Um inquérito aberto pela Polícia Federal periciou o vídeo de uma reunião ministerial realizada no dia 22 de abril. O motivo foi a denúncia do ex-ministro da Justiça Sergio Moro que, ao pedir demissão, alegou que o presidente Jair Bolsonaro (sem partido) tentou influenciar politicamente na própria Polícia Federal. Esse material, tornado público nessa sexta-feira (22/05), foi periciado por uma divisão técnica da corporação. O objetivo é permitir que eventuais provas da denúncia sejam colhidas.

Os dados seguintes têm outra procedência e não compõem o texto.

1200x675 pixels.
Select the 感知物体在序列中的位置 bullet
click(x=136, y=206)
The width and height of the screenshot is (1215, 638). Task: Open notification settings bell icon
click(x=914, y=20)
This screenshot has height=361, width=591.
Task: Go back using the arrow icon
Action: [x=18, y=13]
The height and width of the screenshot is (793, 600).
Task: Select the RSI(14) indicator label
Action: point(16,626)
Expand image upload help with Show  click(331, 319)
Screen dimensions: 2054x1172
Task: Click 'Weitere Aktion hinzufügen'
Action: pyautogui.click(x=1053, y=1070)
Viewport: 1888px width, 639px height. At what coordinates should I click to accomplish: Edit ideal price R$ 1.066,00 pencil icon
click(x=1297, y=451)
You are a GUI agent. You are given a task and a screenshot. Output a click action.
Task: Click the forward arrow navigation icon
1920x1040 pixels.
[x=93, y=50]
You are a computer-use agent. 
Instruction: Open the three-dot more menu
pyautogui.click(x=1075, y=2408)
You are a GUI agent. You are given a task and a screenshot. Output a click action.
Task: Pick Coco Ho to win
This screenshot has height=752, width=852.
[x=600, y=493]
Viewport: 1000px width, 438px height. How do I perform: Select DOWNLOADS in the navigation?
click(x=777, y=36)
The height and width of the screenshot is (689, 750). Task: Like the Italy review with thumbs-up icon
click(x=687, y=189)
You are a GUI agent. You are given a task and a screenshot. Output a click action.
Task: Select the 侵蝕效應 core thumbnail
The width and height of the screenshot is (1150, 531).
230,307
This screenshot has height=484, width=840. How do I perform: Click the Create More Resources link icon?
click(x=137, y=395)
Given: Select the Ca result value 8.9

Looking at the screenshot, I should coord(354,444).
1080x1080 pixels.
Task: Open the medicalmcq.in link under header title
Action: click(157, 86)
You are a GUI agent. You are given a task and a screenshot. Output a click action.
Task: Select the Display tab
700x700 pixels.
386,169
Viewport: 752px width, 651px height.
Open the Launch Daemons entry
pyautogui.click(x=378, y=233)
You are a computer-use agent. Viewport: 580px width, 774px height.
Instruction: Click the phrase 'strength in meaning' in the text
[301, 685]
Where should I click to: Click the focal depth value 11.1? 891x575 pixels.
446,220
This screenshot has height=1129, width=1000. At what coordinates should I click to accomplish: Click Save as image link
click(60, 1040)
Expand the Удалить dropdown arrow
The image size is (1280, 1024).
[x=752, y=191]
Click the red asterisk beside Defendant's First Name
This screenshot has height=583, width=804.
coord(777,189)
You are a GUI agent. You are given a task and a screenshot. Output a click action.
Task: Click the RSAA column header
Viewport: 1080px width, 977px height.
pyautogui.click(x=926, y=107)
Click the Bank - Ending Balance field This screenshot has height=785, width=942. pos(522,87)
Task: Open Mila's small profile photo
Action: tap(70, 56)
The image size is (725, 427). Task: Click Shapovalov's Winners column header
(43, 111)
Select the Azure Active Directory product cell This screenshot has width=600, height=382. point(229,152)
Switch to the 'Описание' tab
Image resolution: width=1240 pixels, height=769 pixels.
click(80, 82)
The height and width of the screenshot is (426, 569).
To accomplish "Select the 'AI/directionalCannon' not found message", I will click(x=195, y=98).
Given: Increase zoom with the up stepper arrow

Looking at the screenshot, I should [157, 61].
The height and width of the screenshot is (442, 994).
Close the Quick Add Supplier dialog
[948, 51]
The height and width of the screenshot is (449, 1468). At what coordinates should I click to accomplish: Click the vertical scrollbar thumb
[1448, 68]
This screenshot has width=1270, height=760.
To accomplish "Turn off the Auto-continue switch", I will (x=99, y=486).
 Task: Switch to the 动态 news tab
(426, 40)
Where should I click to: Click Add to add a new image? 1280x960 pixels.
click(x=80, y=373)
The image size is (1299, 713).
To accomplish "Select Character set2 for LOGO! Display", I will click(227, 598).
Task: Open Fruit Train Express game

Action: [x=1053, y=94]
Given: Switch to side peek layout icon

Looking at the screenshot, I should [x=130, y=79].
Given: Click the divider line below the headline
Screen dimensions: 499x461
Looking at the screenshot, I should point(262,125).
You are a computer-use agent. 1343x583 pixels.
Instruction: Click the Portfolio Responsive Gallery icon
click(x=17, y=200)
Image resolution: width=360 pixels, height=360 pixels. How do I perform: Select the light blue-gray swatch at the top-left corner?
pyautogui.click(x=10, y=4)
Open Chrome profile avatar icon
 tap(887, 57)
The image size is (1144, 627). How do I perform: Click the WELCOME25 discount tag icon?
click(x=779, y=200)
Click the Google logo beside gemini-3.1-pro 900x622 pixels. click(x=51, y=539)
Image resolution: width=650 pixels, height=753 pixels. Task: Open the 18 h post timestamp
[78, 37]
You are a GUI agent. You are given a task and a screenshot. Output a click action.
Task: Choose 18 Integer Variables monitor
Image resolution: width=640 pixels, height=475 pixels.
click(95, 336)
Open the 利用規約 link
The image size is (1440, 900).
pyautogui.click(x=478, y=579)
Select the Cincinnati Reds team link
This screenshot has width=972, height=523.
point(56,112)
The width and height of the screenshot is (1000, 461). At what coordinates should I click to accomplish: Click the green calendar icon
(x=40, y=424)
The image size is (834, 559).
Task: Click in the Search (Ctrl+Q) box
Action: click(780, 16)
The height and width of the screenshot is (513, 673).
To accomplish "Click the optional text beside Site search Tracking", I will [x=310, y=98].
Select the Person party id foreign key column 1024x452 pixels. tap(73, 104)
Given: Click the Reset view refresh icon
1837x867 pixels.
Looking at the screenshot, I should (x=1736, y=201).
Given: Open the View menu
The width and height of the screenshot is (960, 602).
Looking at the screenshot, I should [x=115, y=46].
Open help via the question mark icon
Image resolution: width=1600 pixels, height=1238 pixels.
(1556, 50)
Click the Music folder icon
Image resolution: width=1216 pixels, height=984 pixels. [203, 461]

O processo é cauteloso e foi analisado pelos peritos criminais da PF antes de ter o encaminhamento do laudo ao juizado, no caso, o ministro Celso de Mello, do Supremo Tribunal Federal (STF), responsável pelo caso. De acordo com o perito criminal federal Marcos Camargo, a meta da análise anterior ao envio é reduzir as possibilidades de edição das imagens e auxiliar para um melhor entendimento dos fatos registrados.

 

Foto: Arquivo/APCF

 

“O objetivo da nossa análise é auxiliar o ministro e a Procuradoria-Geral da República (PGR) a entender a reunião. No laudo divulgado pelo STF foi possível observar toda a fotodescrição do que houve na reunião, os diálogos, as dinâmicas envolvidas, para que seja viável avaliar, do ponto de vista jurídico, a existência ou não de algum tipo de crime”, explicou.

Apesar da importância do material e da repercussão do caso, que envolve diretamente o presidente da República, o perito, que também preside a Associação Nacional dos Peritos Criminais Federais (APCF), afirmou que o procedimento de investigação segue um padrão, que visa à integridade.